FN2. The government health insurance in this case is not covered by ERISA. (29 U.S.C.A. § 1003(b)(1).). FN2. The government health insurance in this case is not covered by ERISA. (29 U.S.C.A. § 1003(b)(1).)
3. The Gonzalez court and the former Mrs. Havins also cite Biltoft v. Wootten (1979) 96 Cal.App.3d 58, 157 Cal.Rptr. 581. In that case, the issue was the division of proceeds of a term life insurance policy between the former wife and the decedent's children. This court found that apportionment of the proceeds was proper because the benefits were derived from the contract which had its inception during the marriage, and the benefits were preserved by the payment of the premiums out of community property funds during the nearly 20 years of the marriage. Thus, we found that the proceeds of the policy must be apportioned between community and separate property. We agree that the term insurance policy had some of the same attributes, such as guaranteed renewability, as the health insurance here. However, the case is not helpful beyond that because it dealt with the division of the proceeds of the policy upon death. (See also, Bowman v. Bowman (1985) 171 Cal.App.3d 148, 159, 217 Cal.Rptr. 174.)

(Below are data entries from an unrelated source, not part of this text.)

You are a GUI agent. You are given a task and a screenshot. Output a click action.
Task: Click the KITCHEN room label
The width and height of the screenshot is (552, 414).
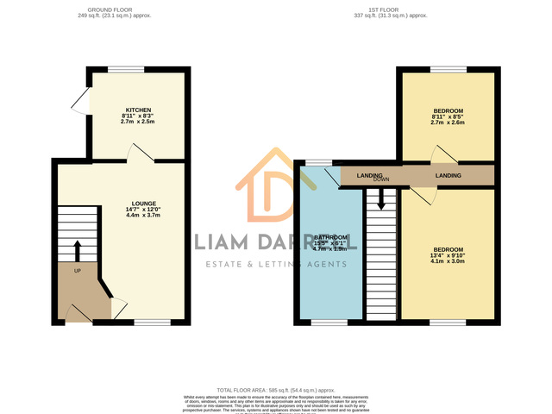[139, 110]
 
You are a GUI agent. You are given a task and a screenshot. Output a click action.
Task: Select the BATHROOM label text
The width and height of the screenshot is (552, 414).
[330, 237]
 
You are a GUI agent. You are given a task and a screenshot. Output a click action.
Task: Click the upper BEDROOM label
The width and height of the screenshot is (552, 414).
[448, 110]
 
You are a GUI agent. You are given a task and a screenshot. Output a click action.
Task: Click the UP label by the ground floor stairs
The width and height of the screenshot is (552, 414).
[77, 271]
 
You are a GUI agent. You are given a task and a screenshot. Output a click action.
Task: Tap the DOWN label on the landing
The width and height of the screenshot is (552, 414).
[382, 179]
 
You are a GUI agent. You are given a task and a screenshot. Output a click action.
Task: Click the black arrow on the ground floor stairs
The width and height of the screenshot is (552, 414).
[77, 251]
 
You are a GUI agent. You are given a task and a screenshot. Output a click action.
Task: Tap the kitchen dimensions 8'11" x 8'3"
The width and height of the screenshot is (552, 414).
[139, 116]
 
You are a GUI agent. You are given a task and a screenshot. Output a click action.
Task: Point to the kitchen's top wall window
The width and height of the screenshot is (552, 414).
[125, 70]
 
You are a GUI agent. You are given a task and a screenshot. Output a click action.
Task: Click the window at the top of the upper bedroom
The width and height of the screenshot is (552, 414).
[448, 70]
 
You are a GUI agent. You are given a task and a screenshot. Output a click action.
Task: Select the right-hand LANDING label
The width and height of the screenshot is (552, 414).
[448, 176]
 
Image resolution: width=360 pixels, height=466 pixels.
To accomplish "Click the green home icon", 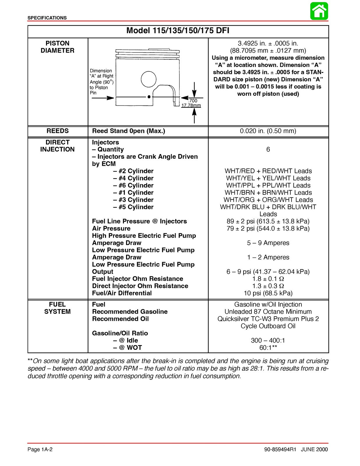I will [319, 11].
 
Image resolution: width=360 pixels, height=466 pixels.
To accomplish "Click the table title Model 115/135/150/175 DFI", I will [178, 31].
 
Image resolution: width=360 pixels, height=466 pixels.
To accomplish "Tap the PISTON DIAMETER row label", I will [57, 47].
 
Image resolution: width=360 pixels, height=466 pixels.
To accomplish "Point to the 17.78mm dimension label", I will [191, 105].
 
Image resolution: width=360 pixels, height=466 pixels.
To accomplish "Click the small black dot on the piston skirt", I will [149, 96].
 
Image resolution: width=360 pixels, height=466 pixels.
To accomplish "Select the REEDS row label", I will [57, 131].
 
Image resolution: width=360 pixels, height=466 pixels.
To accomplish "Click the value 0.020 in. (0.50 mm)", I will [268, 131].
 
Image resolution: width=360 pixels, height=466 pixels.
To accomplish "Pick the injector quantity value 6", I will [268, 149].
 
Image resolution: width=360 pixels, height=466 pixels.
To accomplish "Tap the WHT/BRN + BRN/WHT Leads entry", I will [268, 193].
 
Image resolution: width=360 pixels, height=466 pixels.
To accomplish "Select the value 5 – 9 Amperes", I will [268, 243].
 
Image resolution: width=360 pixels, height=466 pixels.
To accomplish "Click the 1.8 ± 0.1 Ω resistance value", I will [268, 279].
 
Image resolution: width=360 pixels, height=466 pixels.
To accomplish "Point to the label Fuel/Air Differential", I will [122, 293].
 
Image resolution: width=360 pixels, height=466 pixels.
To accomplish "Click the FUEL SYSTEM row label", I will [57, 308].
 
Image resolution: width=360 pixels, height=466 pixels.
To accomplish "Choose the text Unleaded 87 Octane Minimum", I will [268, 312].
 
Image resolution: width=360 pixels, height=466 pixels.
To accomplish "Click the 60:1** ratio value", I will [268, 348].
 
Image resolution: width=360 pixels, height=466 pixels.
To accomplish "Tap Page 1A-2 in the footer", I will [40, 449].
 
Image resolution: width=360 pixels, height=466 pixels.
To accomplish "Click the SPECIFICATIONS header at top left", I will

4. The trial court thus erred in finding there was a divisible community property asset. It also erred in its award of damages. Having found such an asset, Mr. Havins's renewal right, the trial court should have valued it and divided it. Instead, it focused on the amounts paid by the former Mrs. Havins for health insurance coverage, and found it would not be inequitable to require Mr. Havins to “assume a portion of the cost of Petitioner's premiums for comparable coverage.” Of course, the cost of her coverage has nothing to do with the value of his renewal right, and the trial court erred in assuming that it did. Although it found a valuable and divisible renewal right, it failed to value that right, relying instead on the amount of premiums previously paid by the former Mrs. Havins. The amount of premiums previously paid by the former Mrs. Havins is an amount totally unrelated to the alleged value of Mr. Havins's renewal right.
HOLLENHORST, Associate Justice.
RAMIREZ, P.J., and McKINSTER, J., concur.